**Page:**
When a thin-pool uses an MD device for the data device a thin device
from the thin-pool must respect MD's constraints about disallowing a bio
from spanning multiple chunks. Otherwise we can see problems. If the raid0
chunksize is 1152K and thin-pool chunksize is 256K I see the following
md/raid0 error (with extra debug tracing added to thin_endio) when
mkfs.xfs is executed against the thin device:
md/raid0:md99: make_request bug: can't convert block across chunks or bigger than 1152k 6688 127
device-mapper: thin: bio sector=2080 err=-5 bi_size=130560 bi_rw=17 bi_vcnt=32 bi_idx=0
This extra DM debugging shows that the failing bio is spanning across
the first and second logical 1152K chunk (sector 2080 + 255 takes the
bio beyond the first chunk's boundary of sector 2304). So the bio
splitting that DM is doing clearly isn't respecting the MD limits.
max_hw_sectors_kb is 127 for both the thin-pool and thin device
(queue_max_hw_sectors returns 255 so we'll excuse sysfs's lack of
precision). So this explains why bi_size is 130560.
But the thin device's max_hw_sectors_kb should be 4 (PAGE_SIZE) given
that it doesn't have a .merge function (for bio_add_page to consult
indirectly via dm_merge_bvec) yet the thin-pool does sit above an MD
device that has a compulsory merge_bvec_fn. This scenario is exactly
why DM must resort to sending single PAGE_SIZE bios to the underlying
layer. Some additional context for this is available in the header for
commit 8cbeb67a ("dm: avoid unsupported spanning of md stripe boundaries").

**Raw data:**
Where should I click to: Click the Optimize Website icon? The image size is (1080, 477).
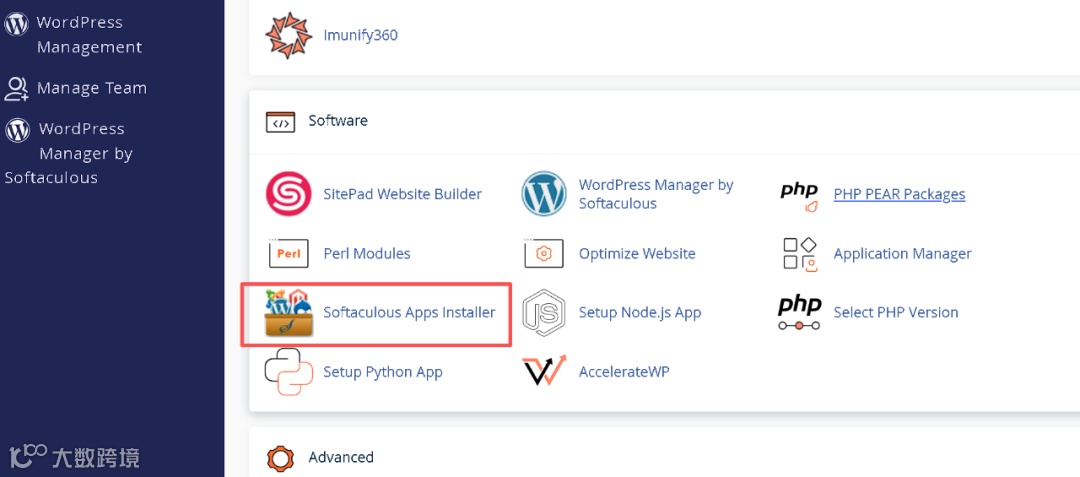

**Stated task:** In the text on thin-pool devices over MD, what raid0 chunk size goes with the 256K thin-pool chunk size in the error example?

**Exercise answer:** 1152K